The visit can be viewed as a pilot. The point is the total package, not any one event, said Ryan Fleur, executive vice president for orchestra advancement. This Plan B has also spawned a closer relationship with the State Department. "It's not just Mongolia. There are possibilities beyond that," he said. Possible example: If relations with Turkey need shoring up, a Philadelphia Orchestra visit could be the focal point. One problem, though, is that the orchestra plans years ahead. Next year's tour is Europe and Israel. Maybe the year after could include Mongolia. But who will still be in power then?

But the orchestra isn't exactly scrambling for Asian gigs, since prospects remain good in China with new five-year agreements in Beijing and Shanghai. And Ulaanbaatar isn't the easiest or most gracious city for visitors to navigate. But even though the 18 Philadelphians were not formally polled, the general feeling toward Mongolia was that of utter fascination, with an urge to return.

The musician who went deepest into the local culture was principal hornist Jennifer Montone, who with her husband, Tim Ressler, and two children made good on their wish to spend a night in an Airbnb Ger (a tentlike structure also known as a "yurt," often inhabited by nomads). Said to be only a 10-minute cab ride out of town, this ger was an hour away, not on some dirt road, but in an area with no roads at all. They came back starry-eyed, having loved the peace of the place and the atmosphere of kindness, not to mention fresh yak milk.

"The people here are amazing," said Montone. "And I'm hearing about all of these Mongolian musicians who are graduating from Oberlin College and Yale University and coming back here. The music seems to be flourishing."

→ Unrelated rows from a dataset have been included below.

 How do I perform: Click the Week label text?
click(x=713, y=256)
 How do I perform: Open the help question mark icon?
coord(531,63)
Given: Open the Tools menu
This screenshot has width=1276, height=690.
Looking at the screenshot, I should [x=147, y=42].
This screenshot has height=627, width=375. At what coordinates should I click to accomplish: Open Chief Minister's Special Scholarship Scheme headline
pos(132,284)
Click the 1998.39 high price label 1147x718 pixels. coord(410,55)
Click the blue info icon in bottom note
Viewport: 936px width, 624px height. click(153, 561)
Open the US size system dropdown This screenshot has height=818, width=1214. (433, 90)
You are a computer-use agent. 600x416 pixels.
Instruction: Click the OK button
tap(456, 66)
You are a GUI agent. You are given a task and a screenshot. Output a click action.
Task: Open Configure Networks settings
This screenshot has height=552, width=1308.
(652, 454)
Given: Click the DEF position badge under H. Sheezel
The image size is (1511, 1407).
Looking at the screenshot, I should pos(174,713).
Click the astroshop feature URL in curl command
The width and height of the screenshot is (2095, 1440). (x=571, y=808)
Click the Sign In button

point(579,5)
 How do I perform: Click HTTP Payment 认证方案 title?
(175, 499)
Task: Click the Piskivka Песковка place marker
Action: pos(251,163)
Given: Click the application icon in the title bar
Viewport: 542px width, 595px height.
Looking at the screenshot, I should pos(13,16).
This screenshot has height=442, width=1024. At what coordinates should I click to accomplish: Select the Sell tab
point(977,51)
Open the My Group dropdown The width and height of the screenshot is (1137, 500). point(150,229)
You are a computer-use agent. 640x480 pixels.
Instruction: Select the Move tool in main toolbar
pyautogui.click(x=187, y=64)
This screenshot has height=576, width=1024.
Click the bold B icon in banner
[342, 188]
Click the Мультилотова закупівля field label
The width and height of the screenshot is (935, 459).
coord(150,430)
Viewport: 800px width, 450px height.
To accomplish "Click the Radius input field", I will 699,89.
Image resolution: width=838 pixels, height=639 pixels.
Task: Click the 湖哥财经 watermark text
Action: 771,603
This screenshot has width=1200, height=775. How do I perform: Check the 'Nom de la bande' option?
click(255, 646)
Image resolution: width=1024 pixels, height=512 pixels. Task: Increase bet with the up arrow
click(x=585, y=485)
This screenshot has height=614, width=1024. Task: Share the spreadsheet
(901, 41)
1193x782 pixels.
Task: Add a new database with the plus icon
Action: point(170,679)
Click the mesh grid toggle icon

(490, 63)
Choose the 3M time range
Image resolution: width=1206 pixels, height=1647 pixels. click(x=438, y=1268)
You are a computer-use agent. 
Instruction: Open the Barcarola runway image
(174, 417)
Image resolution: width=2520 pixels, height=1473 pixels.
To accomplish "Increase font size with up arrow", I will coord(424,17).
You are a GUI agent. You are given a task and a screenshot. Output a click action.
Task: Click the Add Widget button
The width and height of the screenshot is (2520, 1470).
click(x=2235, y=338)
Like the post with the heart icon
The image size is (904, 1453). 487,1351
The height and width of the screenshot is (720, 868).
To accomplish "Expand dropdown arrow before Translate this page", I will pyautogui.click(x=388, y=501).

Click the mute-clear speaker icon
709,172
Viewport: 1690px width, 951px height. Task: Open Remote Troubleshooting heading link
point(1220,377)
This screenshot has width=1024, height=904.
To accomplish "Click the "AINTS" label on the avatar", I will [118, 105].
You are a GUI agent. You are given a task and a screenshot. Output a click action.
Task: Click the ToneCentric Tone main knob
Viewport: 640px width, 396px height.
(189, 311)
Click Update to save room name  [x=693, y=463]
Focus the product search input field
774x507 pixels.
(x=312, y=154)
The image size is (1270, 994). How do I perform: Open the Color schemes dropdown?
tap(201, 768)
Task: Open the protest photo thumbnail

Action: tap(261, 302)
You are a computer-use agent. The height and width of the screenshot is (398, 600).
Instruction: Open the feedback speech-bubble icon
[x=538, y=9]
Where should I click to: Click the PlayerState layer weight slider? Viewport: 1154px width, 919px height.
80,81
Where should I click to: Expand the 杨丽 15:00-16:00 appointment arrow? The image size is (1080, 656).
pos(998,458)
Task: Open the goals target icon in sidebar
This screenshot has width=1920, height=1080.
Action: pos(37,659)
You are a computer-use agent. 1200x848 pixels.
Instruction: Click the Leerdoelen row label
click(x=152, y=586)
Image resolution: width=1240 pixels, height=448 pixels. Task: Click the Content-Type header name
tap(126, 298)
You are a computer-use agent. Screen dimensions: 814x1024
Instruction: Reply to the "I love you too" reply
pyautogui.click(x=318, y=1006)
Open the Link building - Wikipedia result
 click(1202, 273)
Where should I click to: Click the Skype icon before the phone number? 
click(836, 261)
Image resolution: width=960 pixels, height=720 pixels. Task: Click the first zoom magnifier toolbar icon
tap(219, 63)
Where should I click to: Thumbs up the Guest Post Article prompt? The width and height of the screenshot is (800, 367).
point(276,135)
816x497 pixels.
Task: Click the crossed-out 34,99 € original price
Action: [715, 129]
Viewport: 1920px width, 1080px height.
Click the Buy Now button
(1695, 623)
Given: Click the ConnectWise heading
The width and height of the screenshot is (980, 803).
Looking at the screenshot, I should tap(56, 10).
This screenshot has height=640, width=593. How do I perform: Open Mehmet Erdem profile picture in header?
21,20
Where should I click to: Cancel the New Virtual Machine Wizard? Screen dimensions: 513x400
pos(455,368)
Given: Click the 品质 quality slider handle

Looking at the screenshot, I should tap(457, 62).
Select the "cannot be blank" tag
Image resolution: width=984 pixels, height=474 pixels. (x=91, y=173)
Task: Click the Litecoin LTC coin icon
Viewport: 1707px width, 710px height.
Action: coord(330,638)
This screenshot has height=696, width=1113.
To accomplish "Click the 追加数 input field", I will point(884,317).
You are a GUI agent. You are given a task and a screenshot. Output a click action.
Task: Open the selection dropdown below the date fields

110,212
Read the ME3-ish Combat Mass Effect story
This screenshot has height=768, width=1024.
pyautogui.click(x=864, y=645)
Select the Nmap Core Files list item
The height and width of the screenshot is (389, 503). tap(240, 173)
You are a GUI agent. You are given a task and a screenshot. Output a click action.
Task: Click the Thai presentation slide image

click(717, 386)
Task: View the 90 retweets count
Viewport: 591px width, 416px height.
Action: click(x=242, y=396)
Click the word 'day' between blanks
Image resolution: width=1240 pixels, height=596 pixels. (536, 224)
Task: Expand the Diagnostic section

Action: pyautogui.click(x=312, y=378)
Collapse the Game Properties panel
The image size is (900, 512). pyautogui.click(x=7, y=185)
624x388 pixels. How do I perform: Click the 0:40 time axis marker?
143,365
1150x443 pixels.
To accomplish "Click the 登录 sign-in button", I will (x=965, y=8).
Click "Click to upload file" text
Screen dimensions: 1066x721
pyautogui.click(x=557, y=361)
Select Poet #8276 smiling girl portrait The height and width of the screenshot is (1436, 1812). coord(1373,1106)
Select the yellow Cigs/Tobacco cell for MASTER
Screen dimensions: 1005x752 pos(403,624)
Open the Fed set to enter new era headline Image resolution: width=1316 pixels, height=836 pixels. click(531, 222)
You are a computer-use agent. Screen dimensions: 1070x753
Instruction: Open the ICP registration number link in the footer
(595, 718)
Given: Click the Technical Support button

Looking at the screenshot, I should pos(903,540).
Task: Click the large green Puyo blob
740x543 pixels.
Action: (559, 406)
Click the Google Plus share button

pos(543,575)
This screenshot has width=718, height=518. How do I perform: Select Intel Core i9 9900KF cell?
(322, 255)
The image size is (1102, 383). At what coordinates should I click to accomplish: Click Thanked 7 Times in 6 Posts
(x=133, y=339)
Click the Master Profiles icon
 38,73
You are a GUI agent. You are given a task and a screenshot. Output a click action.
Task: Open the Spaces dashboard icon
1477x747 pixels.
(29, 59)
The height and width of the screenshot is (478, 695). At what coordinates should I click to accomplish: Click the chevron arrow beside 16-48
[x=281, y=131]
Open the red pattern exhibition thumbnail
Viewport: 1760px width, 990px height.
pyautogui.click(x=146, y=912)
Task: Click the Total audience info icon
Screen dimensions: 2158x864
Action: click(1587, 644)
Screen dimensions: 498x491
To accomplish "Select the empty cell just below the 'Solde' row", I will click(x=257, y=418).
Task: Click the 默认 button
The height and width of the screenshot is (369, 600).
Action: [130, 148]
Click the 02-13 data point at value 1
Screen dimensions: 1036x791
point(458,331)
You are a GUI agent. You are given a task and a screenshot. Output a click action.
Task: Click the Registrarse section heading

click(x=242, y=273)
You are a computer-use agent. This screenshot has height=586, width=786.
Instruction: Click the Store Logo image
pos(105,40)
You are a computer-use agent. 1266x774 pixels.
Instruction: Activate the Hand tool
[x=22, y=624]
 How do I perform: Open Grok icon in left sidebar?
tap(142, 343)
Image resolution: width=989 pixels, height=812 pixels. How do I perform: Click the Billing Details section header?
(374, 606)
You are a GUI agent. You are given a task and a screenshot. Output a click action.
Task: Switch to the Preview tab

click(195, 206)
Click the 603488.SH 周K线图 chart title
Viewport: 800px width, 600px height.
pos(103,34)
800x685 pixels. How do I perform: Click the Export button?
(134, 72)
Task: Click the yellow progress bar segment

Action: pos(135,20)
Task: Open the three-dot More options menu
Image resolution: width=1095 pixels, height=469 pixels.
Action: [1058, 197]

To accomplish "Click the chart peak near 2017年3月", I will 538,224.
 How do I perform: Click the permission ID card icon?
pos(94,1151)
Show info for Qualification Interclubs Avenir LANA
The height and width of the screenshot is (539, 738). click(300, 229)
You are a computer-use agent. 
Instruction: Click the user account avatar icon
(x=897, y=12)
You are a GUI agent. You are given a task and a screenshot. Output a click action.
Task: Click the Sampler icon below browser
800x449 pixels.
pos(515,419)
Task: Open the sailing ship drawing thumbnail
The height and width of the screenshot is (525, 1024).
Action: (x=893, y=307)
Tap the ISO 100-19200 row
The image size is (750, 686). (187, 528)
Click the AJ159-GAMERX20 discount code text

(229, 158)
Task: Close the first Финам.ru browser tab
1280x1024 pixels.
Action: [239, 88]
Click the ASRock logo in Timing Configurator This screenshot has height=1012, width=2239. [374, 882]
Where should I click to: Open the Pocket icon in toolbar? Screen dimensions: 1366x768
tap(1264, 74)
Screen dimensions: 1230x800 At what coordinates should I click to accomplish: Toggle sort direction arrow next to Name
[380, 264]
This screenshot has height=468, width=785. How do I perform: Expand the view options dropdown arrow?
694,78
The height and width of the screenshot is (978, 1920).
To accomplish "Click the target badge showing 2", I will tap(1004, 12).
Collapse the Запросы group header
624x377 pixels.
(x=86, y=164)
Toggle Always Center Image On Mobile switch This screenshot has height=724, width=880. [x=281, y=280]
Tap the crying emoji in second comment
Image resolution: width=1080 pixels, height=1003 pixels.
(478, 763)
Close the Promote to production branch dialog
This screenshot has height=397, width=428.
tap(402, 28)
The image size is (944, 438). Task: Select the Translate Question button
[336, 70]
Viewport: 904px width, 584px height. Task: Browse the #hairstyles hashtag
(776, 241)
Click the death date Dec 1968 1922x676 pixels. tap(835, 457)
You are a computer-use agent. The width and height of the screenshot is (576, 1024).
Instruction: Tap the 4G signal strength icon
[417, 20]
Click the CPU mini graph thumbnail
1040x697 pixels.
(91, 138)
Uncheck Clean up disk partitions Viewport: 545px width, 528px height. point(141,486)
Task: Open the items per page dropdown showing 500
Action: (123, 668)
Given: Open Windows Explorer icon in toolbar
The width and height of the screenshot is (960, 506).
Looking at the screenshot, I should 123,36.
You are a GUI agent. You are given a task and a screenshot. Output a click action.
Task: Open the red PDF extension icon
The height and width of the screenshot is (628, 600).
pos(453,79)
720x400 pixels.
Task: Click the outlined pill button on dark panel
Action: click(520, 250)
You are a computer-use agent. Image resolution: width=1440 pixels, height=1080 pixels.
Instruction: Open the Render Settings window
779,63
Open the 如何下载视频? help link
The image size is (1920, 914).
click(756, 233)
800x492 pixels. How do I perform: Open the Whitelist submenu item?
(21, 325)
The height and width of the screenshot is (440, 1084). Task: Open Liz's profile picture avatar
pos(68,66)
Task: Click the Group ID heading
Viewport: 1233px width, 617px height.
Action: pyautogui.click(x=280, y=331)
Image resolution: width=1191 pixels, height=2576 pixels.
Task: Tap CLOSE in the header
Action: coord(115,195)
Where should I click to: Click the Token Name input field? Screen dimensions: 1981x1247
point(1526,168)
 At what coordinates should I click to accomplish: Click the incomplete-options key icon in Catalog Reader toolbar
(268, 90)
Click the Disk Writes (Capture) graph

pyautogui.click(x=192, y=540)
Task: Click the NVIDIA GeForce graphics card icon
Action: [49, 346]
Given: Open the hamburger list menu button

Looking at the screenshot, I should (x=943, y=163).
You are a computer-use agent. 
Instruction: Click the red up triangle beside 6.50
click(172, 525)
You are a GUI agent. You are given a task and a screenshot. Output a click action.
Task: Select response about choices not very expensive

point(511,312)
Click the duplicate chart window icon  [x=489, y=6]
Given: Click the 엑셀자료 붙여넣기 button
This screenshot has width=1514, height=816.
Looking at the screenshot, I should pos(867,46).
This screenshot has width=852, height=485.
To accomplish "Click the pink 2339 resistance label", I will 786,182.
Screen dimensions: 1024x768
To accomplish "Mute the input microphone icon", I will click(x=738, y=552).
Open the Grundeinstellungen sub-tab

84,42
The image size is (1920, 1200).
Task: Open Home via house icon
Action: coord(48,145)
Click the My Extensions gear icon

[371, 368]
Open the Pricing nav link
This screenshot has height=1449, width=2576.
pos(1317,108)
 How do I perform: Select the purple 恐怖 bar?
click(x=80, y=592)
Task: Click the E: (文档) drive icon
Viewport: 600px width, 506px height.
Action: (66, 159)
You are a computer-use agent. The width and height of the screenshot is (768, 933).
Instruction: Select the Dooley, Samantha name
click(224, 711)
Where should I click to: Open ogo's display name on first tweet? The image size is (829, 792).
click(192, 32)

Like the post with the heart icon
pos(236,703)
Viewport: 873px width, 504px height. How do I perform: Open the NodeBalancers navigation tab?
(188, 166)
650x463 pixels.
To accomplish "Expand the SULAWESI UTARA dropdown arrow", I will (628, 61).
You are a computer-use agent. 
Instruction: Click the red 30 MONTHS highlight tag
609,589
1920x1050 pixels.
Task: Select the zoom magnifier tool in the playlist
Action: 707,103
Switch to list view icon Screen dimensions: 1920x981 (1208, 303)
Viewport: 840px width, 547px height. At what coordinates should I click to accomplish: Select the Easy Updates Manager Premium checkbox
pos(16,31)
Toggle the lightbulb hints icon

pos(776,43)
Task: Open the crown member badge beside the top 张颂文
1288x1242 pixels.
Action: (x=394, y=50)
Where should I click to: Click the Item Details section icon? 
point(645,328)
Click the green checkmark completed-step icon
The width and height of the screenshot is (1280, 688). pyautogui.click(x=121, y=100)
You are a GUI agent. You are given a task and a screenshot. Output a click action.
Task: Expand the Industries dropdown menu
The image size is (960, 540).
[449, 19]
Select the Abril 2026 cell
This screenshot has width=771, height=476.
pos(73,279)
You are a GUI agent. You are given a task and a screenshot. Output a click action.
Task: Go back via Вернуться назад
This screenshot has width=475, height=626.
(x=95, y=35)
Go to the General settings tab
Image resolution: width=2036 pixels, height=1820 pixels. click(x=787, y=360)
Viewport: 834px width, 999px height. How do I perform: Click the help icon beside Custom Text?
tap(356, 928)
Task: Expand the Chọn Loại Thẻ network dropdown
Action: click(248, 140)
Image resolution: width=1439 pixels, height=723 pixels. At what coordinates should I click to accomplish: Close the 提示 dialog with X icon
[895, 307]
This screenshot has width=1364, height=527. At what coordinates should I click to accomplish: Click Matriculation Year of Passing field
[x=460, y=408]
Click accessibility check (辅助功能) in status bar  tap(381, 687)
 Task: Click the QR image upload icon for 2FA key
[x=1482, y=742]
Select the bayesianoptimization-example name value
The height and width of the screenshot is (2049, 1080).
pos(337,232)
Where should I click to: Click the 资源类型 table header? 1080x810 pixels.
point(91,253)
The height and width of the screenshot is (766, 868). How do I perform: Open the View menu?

The Philadelphians had just been conducted by Nyamsaikhan Odsuren, a young University of South Carolina student who had been introduced to the players on Friday as a native-Mongolian interpreter. He also brought along his violin to participate in outreach concerts.

Suddenly, Nyamka, as he is called for short, was leading a side-by-side performance with local musicians and the Philadelphia players in an excerpt from the Mongolian ballet Uran Khas by Jamyangiin Chuluun. Musicians said his conducting had the clarity and authority needed to guide them through the unfamiliar music.

The local orchestra was a good semiprofessional group named Itgil Orchestra. It is translated as "hope."